Very very very busy...
That's the life I have been having...
Busy...busy...busy...life...
I haven't finish some of my homework also...
What am I so busy over for???
Why am I so busy???
When did I became so busy???
How did I become so busy???
I haven't been a true christian...I feel...
Haven't been holding my tongue...my heart...and my mind...
How could I be so selfish and rude...
I have to think more before I act in the future...I have to hold back my tongue...and sometimes my hand...
My mind has gone a bit numb...
I can't get the light to write...
There's a writing competition that I really want to do my best in it...
But my best just ain't coming out...
Getting a bit emo these days...
Sometimes I get triggered into the very high mode...then after a few hours...I feel nothing...I feel empty...This is a bad sign...
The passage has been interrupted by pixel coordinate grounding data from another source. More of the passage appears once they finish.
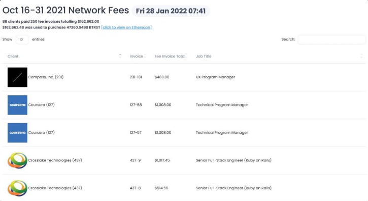Click the UX Program Manager job title

click(215, 77)
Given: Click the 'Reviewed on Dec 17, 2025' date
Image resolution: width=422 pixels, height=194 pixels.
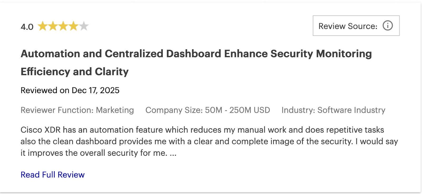Looking at the screenshot, I should [70, 90].
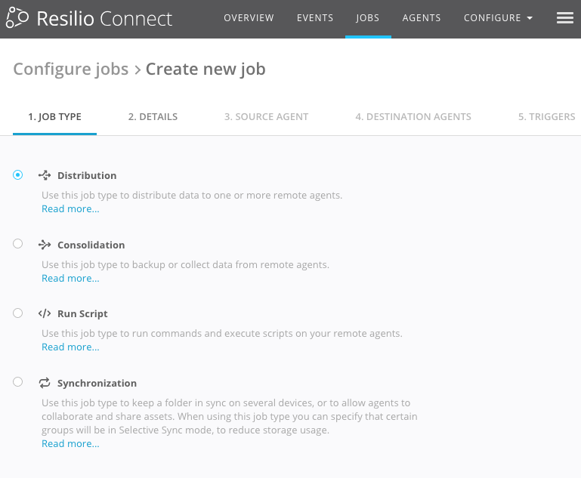This screenshot has width=581, height=478.
Task: Choose the Run Script radio button
Action: point(18,313)

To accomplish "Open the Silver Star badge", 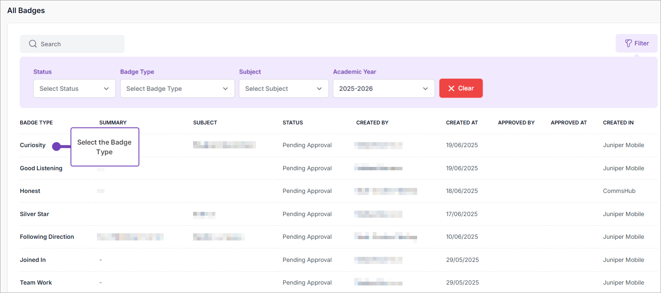I will click(x=34, y=214).

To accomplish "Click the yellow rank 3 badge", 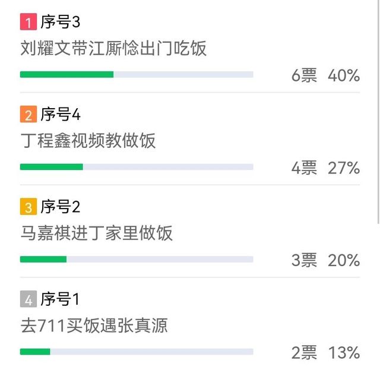I will coord(29,207).

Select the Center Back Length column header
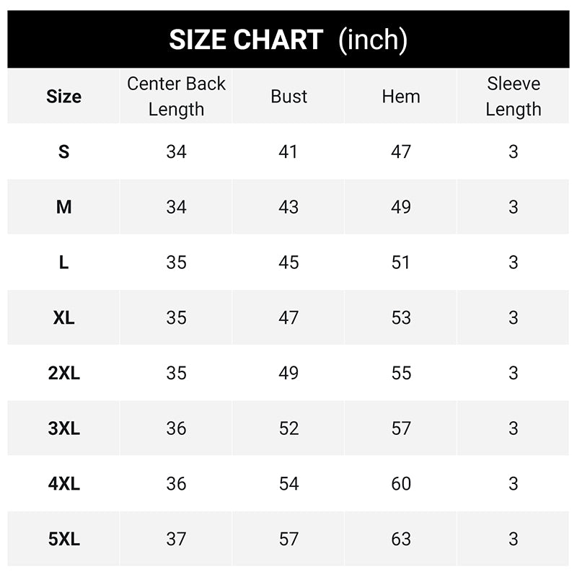point(176,96)
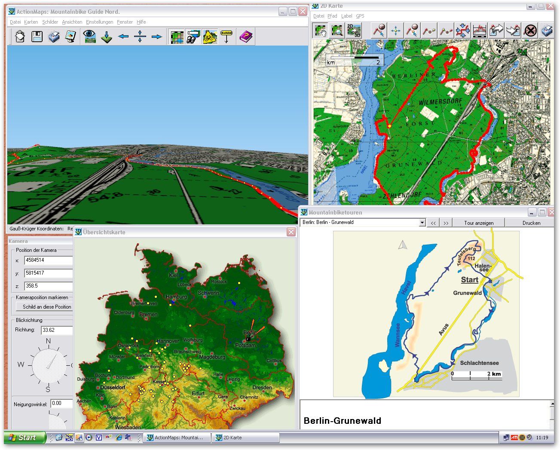Toggle the bicycle tour sign icon
This screenshot has width=560, height=450.
pyautogui.click(x=210, y=37)
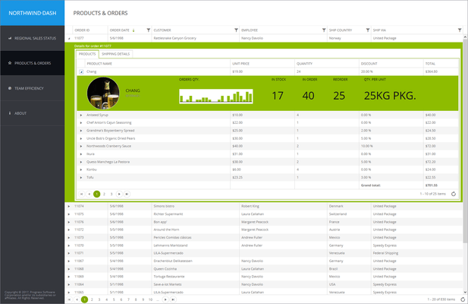Collapse the expanded Chang product row

(x=81, y=71)
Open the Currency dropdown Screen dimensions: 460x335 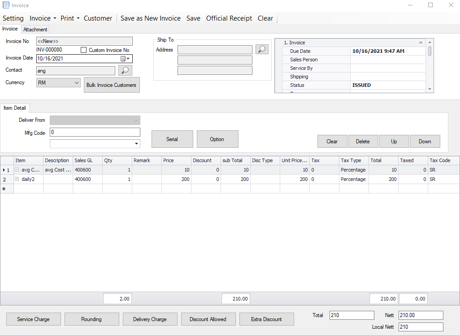click(x=76, y=83)
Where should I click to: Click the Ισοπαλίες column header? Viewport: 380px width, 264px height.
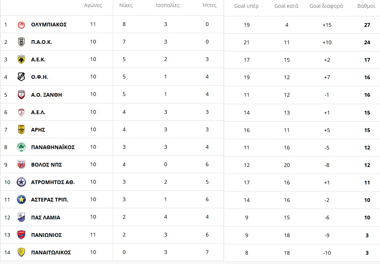pos(167,6)

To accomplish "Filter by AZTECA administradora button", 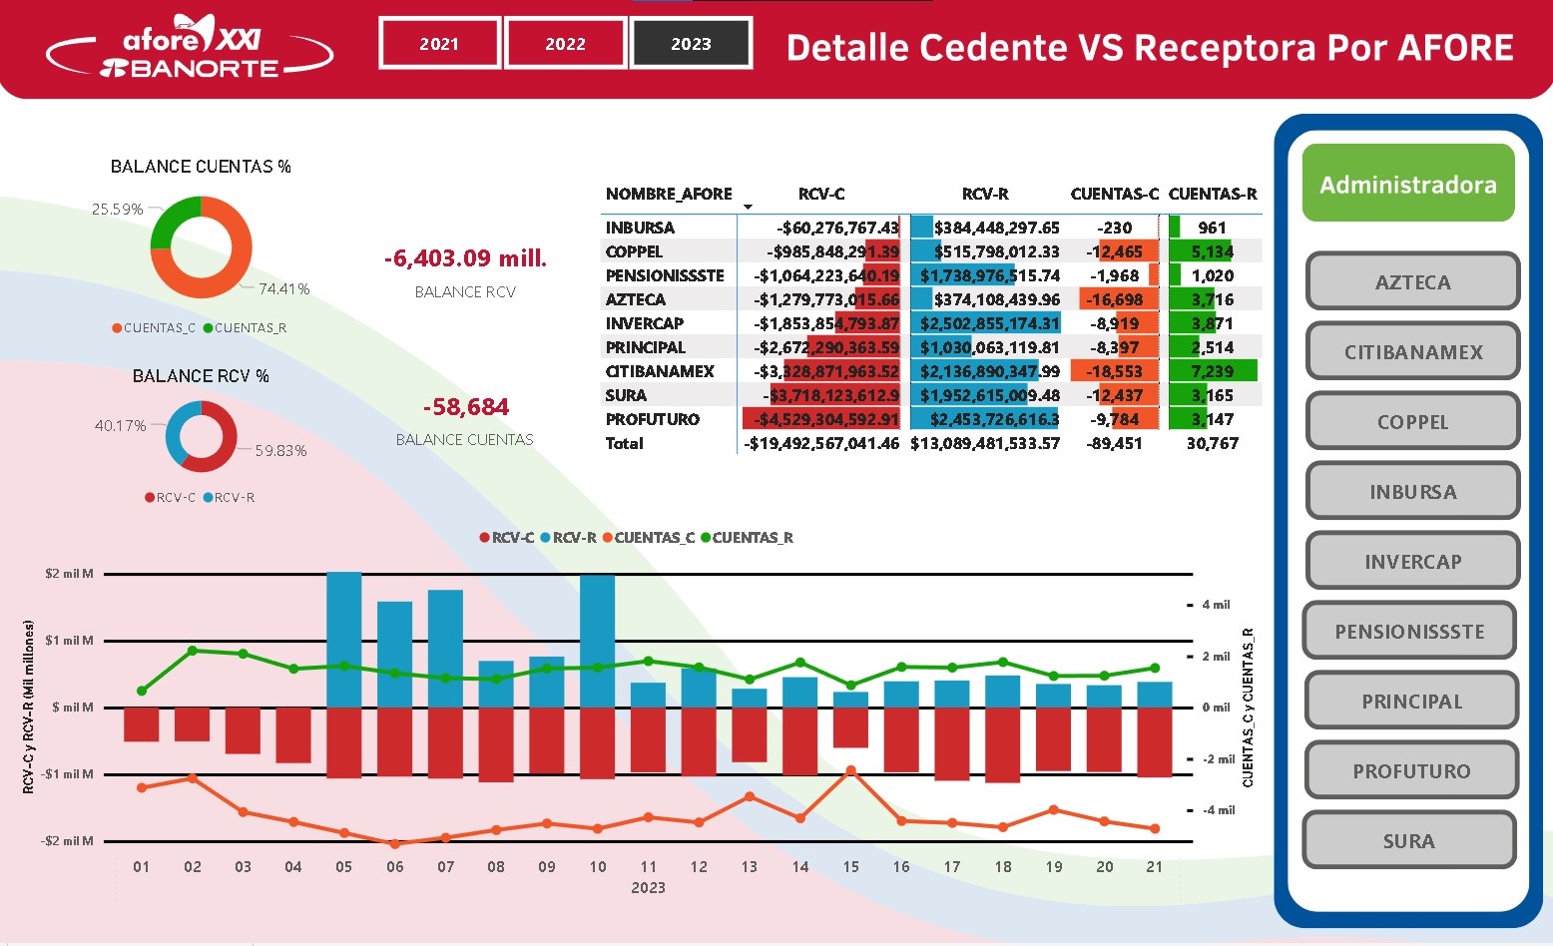I will [1412, 282].
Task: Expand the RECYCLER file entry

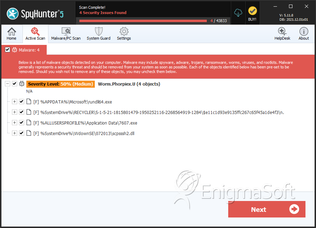Action: click(x=14, y=112)
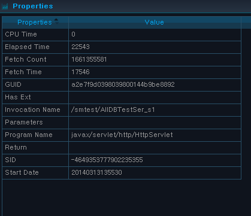Viewport: 251px width, 216px height.
Task: Select Invocation Name value /smtest/AllDBTestSer_s1
Action: pos(113,110)
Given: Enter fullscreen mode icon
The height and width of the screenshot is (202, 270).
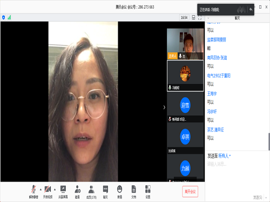Looking at the screenshot, I should click(x=200, y=17).
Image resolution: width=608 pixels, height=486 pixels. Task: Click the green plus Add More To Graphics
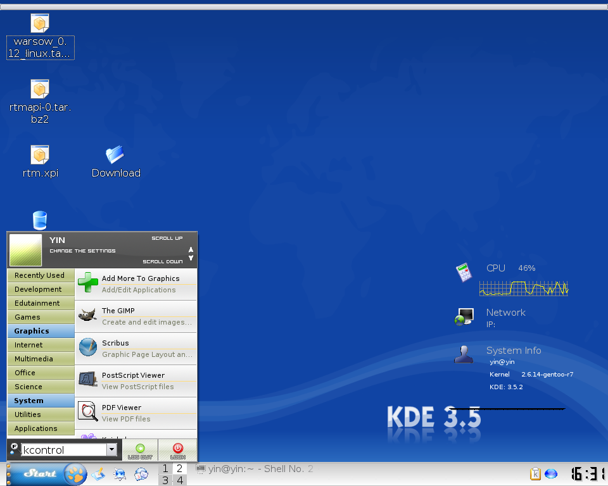click(x=89, y=283)
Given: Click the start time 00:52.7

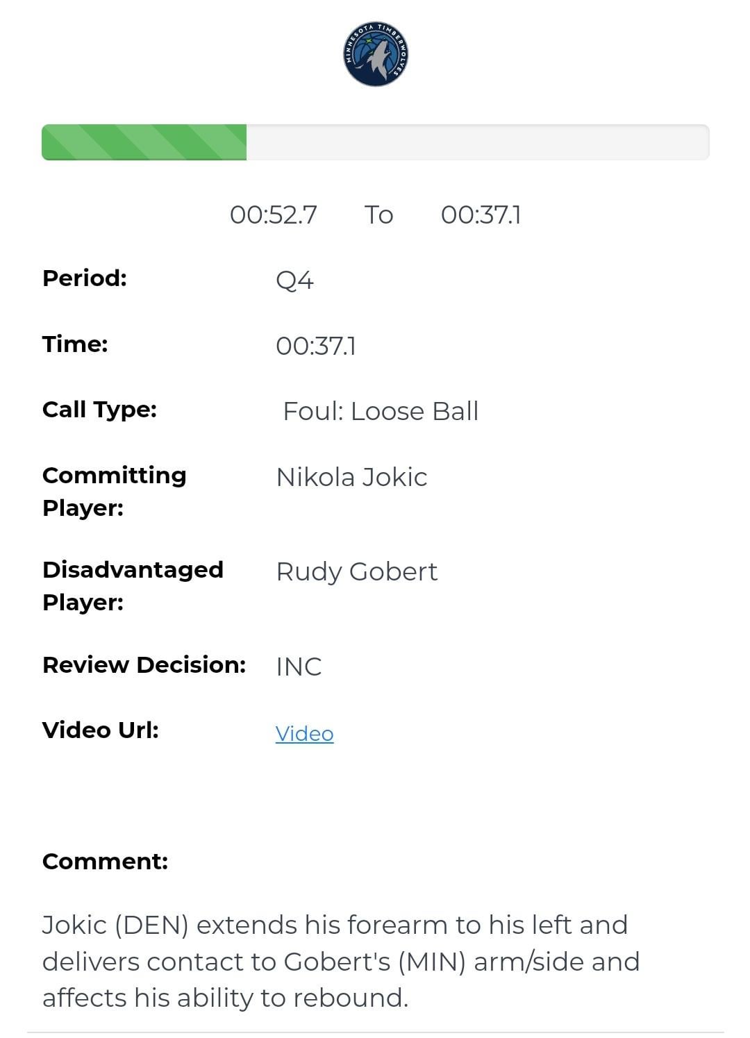Looking at the screenshot, I should coord(273,215).
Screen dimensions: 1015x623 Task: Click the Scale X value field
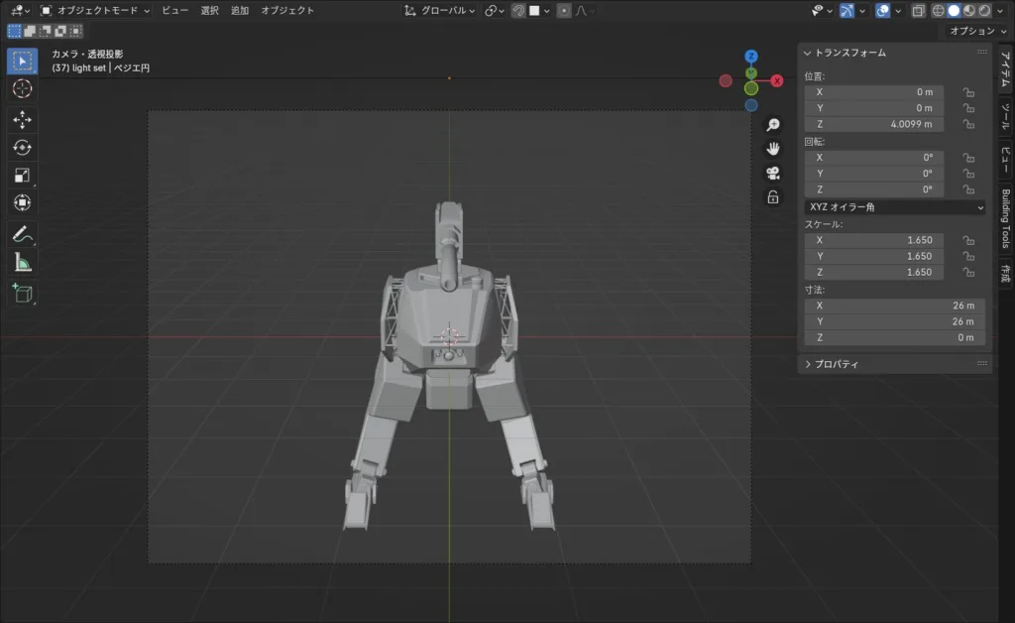[x=873, y=240]
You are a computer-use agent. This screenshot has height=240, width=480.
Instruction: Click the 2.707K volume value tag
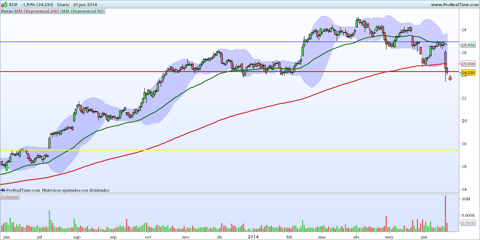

With God...I shouldn't be feeling that...I should be filled...With joy and peace...With strength and wisdom...I guess...I haven't be prioritizing the right thing...
I made a new song...
A song that came out of my heart...
It sounds like a simple melody...But when my mind have the words for it...I'm sure it can express my feelings...
The mind isn't working now...
I can't even write well now...Things just seem to get stuck...Words just seem so hard to find...Sentence ain't flowing smoothly...What am I talking about now??
I feel chaotic...Maybe I should listen to some music and just do my homework...
I can feel the Autumn breeze...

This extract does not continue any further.